Warschau – Angesichts landesweiter Proteste in Polen gegen ein vom Verfassungsgericht verfügtes fast völliges Abtreibungsverbot hat die katholische Kirche zu gegenseitigem Respekt aufgerufen. „Lasst uns keine Spaltungen verursachen, lasst uns nicht dazu beitragen, dass sie zunehmen“, sagte Polens Primas Erzbischof Wojciech Polak am Montagabend in einer Videobotschaft. Alle sollten für Frieden und Einheit sorgen.
„Keine Grenzen überschreiten“
Er kritisierte, dass der Protest manchmal auf sehr gewalttätige und andere verletzende Weise zum Ausdruck gebracht worden sei. „Ich bitte sehr um gegenseitigen Respekt, darum, dass wir keine Grenzen überschreiten, um Respekt für heilige Orte, für unsere Gotteshäuser“, so Polak. Letztere sollten Orte der Versöhnung sein.

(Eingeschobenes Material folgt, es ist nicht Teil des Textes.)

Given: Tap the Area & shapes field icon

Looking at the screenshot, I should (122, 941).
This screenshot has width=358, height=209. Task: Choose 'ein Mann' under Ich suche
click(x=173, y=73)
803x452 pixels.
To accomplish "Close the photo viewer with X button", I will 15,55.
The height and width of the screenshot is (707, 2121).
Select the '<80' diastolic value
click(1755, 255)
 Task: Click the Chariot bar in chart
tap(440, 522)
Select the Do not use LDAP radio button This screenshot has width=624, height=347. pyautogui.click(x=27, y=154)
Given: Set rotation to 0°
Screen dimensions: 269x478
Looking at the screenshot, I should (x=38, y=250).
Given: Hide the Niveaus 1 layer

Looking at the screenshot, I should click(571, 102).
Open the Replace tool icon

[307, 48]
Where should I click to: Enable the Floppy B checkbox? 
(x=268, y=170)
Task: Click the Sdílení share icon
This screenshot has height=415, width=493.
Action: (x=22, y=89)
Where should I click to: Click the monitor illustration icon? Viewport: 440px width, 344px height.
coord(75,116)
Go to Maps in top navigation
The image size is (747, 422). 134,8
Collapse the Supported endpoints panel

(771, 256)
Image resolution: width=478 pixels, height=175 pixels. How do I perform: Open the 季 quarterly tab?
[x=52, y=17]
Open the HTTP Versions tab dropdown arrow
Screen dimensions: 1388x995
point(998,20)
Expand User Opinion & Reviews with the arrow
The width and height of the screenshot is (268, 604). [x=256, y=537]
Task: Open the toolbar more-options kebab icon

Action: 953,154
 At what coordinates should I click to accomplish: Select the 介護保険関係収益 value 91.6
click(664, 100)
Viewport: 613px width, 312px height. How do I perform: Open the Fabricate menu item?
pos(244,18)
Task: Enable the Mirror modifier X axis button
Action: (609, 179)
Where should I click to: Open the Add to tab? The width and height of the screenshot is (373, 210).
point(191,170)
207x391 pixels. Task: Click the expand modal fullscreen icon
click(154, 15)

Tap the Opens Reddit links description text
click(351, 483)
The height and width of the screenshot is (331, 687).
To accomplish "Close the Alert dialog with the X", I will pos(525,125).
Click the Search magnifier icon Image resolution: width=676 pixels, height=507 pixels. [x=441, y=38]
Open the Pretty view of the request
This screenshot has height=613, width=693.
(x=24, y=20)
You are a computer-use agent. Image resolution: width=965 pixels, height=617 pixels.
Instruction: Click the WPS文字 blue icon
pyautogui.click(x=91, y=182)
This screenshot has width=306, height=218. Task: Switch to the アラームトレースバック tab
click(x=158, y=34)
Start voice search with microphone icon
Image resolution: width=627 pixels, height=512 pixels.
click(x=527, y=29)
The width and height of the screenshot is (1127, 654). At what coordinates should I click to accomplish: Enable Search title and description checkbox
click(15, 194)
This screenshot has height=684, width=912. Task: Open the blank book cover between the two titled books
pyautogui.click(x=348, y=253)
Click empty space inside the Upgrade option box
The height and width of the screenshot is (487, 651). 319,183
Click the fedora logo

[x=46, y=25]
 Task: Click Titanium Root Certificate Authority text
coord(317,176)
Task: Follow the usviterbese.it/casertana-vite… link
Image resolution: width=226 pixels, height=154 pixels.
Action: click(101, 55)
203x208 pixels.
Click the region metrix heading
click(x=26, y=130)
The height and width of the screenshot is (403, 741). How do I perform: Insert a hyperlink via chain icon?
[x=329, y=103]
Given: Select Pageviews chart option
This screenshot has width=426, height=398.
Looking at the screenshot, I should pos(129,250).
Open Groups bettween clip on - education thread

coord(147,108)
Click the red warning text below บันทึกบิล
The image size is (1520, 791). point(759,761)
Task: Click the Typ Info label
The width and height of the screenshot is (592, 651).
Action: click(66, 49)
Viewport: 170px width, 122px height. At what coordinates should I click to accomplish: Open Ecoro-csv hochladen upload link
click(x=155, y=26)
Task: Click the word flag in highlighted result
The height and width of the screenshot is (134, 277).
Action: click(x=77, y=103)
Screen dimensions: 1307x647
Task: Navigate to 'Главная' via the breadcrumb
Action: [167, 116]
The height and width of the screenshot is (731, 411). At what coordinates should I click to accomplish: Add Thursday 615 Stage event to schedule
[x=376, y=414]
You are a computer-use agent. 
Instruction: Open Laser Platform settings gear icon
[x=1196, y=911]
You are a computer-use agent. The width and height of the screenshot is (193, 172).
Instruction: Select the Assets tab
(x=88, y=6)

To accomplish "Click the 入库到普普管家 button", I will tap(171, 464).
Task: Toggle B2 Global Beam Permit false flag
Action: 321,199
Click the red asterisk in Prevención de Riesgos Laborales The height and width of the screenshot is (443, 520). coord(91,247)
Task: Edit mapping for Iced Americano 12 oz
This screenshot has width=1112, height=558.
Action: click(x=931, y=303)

Das Verfassungsgericht hatte am Donnerstag entschieden, dass künftig Schwangerschaftsabbrüche auch bei einer schwerwiegenden Fehlbildung des Fötus unzulässig sind. Seither kommt es täglich zu Straßenprotesten. Am Montagabend zogen Demonstranten in vielen Städten zu Büros der nationalkonservativen Regierungspartei Recht und Gerechtigkeit (PiS) sowie Kirchen und Bischofshäusern.
Demonstranten in Gottesdiensten
Aus Protest gegen die Unterstützung der Kirche für ein fast völliges Abtreibungsverbot hatten Demonstranten am Sonntag mehrere Gottesdienste gestört. Einer in der Kathedrale von Posen (Poznan) musste abgebrochen werden. Zudem wurden Gotteshäuser mit Slogans besprüht und ein Denkmal von Papst Johannes Paul II. (1978-2005) in einer Kleinstadt geschändet.
Der Vorsitzende der Polnischen Bischofskonferenz, Erzbischof Stanislaw Gadecki, ermunterte am Sonntagabend „alle zum Dialog über die Mittel, mit denen das Recht auf Leben und die Rechte von Frauen geschützt werden können“. Zugleich betonte er, vulgäre Ausdrücke, Gewalt, Störungen von Gottesdiensten und Entweihungen seien in einem demokratischen Staat nicht der richtige Weg. Er sei traurig, dass Menschen in vielen Kirchen mit Gewalt gehindert worden seien, ihren Glauben zu bekennen. Frauenrechtsgruppen hatten unter dem Motto „Das Wort zum Sonntag“ dazu aufgerufen, den Widerstand gegen die Gesetzesverschärfung in die Kirchen zu tragen.